— PROBLEM TO SOLVE —
Give the data a second time, exactly and in full.
(INFORMATION SUPPLIED)
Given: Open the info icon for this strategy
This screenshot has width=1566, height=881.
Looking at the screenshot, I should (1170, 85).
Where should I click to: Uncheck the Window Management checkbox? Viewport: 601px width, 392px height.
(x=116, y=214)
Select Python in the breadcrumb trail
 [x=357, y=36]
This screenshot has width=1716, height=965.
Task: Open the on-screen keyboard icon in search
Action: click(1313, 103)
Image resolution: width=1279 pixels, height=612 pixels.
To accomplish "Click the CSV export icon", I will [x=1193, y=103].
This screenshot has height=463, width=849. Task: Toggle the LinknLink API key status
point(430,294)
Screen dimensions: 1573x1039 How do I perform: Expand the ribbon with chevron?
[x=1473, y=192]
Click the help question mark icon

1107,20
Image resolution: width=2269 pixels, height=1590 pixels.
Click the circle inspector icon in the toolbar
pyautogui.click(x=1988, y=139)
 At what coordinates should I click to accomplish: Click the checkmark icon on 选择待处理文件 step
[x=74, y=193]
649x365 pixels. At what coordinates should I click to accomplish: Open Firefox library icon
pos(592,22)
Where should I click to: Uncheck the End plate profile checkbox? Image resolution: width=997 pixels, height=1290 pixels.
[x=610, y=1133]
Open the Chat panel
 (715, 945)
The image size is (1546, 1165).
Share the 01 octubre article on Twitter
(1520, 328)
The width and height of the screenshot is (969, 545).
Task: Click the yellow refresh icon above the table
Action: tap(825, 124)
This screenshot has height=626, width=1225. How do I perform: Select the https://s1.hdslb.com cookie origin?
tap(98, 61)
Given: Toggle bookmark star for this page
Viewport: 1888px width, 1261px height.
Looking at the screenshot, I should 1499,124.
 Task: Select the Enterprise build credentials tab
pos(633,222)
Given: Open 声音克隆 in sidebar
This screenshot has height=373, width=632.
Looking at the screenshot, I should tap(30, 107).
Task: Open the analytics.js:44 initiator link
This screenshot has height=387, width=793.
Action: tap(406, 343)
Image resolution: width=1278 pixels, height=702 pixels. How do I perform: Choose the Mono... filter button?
(End INFORMATION SUPPLIED)
— TASK SOLUTION —
Given: Open the info icon for this strategy
This screenshot has width=1566, height=881.
Looking at the screenshot, I should (1170, 85).
Where should I click to: Uncheck the Window Management checkbox? Viewport: 601px width, 392px height.
(x=116, y=214)
Select Python in the breadcrumb trail
 [x=357, y=36]
This screenshot has width=1716, height=965.
Task: Open the on-screen keyboard icon in search
Action: click(1313, 103)
Image resolution: width=1279 pixels, height=612 pixels.
To accomplish "Click the CSV export icon", I will [x=1193, y=103].
This screenshot has height=463, width=849. Task: Toggle the LinknLink API key status
point(430,294)
Screen dimensions: 1573x1039 How do I perform: Expand the ribbon with chevron?
[x=1473, y=192]
Click the help question mark icon

1107,20
Image resolution: width=2269 pixels, height=1590 pixels.
Click the circle inspector icon in the toolbar
pyautogui.click(x=1988, y=139)
 At what coordinates should I click to accomplish: Click the checkmark icon on 选择待处理文件 step
[x=74, y=193]
649x365 pixels. At what coordinates should I click to accomplish: Open Firefox library icon
pos(592,22)
Where should I click to: Uncheck the End plate profile checkbox? Image resolution: width=997 pixels, height=1290 pixels.
[x=610, y=1133]
Open the Chat panel
 (715, 945)
The image size is (1546, 1165).
Share the 01 octubre article on Twitter
(1520, 328)
The width and height of the screenshot is (969, 545).
Task: Click the yellow refresh icon above the table
Action: tap(825, 124)
This screenshot has height=626, width=1225. How do I perform: Select the https://s1.hdslb.com cookie origin?
tap(98, 61)
Given: Toggle bookmark star for this page
Viewport: 1888px width, 1261px height.
Looking at the screenshot, I should 1499,124.
 Task: Select the Enterprise build credentials tab
pos(633,222)
Given: Open 声音克隆 in sidebar
This screenshot has height=373, width=632.
Looking at the screenshot, I should tap(30, 107).
Task: Open the analytics.js:44 initiator link
This screenshot has height=387, width=793.
Action: tap(406, 343)
Image resolution: width=1278 pixels, height=702 pixels. How do I perform: Choose the Mono... filter button?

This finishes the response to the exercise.